What is being asked: The required output is the line that contains "This screenshot has width=632, height=540." through the last line of the data, retyped verbatim and with nothing added.
..........
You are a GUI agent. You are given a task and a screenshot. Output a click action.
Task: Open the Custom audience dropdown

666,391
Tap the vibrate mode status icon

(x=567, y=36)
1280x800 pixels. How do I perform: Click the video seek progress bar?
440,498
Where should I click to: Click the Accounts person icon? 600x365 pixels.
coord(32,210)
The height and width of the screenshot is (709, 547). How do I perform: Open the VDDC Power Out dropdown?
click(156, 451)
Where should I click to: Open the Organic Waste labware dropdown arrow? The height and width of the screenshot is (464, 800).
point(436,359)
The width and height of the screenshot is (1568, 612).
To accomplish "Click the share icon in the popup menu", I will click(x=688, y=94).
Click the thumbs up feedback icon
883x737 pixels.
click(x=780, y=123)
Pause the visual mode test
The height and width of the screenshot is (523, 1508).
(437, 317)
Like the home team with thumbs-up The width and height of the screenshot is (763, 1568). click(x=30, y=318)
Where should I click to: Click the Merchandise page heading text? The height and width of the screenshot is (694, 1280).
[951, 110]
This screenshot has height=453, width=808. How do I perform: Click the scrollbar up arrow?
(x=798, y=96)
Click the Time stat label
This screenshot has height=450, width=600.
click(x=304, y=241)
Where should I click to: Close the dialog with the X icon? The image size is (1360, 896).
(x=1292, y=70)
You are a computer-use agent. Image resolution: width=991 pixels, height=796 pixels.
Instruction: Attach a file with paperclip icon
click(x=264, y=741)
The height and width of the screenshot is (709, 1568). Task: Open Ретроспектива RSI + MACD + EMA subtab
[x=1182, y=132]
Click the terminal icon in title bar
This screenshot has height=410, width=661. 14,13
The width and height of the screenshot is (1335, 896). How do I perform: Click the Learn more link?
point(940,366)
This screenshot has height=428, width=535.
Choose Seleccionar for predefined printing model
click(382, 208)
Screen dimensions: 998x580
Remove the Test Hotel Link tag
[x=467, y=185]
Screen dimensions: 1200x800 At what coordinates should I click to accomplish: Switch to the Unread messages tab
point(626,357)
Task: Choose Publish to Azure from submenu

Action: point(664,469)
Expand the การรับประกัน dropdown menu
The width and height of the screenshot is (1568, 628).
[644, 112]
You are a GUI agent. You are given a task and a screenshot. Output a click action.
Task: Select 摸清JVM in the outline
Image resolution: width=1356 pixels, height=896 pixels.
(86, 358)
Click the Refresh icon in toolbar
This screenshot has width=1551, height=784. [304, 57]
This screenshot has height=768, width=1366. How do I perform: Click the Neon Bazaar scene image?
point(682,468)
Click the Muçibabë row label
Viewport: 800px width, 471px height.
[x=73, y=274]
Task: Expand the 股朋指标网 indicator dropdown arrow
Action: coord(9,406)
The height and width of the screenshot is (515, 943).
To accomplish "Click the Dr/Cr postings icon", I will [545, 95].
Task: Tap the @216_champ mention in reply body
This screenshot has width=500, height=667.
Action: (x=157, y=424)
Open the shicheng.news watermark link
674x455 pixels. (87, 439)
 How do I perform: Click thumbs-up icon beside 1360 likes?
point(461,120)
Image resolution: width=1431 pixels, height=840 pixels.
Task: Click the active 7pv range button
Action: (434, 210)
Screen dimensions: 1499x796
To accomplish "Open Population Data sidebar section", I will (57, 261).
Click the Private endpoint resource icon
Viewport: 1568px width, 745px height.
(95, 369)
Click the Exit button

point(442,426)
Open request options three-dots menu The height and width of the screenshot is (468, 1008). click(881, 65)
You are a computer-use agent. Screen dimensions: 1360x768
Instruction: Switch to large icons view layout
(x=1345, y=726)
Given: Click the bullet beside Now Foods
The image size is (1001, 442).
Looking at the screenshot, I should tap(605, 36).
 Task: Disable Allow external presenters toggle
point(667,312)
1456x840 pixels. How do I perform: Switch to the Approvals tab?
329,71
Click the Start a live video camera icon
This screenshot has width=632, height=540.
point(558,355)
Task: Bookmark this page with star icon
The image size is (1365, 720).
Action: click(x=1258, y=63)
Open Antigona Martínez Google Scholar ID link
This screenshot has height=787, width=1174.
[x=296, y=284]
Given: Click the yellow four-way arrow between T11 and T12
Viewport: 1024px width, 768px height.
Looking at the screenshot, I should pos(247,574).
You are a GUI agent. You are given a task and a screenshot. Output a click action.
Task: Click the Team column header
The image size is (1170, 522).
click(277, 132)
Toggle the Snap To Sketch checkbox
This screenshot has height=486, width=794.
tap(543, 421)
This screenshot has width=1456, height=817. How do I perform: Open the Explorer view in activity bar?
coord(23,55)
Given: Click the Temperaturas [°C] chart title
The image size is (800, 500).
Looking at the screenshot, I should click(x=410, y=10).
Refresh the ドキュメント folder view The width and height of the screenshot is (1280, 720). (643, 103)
..........
Exercise solution:
This screenshot has width=632, height=540.
point(558,355)
Task: Bookmark this page with star icon
The image size is (1365, 720).
Action: click(x=1258, y=63)
Open Antigona Martínez Google Scholar ID link
This screenshot has height=787, width=1174.
[x=296, y=284]
Given: Click the yellow four-way arrow between T11 and T12
Viewport: 1024px width, 768px height.
Looking at the screenshot, I should pos(247,574).
You are a GUI agent. You are given a task and a screenshot. Output a click action.
Task: Click the Team column header
The image size is (1170, 522).
click(277, 132)
Toggle the Snap To Sketch checkbox
This screenshot has height=486, width=794.
tap(543, 421)
This screenshot has width=1456, height=817. How do I perform: Open the Explorer view in activity bar?
coord(23,55)
Given: Click the Temperaturas [°C] chart title
The image size is (800, 500).
Looking at the screenshot, I should click(x=410, y=10).
Refresh the ドキュメント folder view The width and height of the screenshot is (1280, 720). (643, 103)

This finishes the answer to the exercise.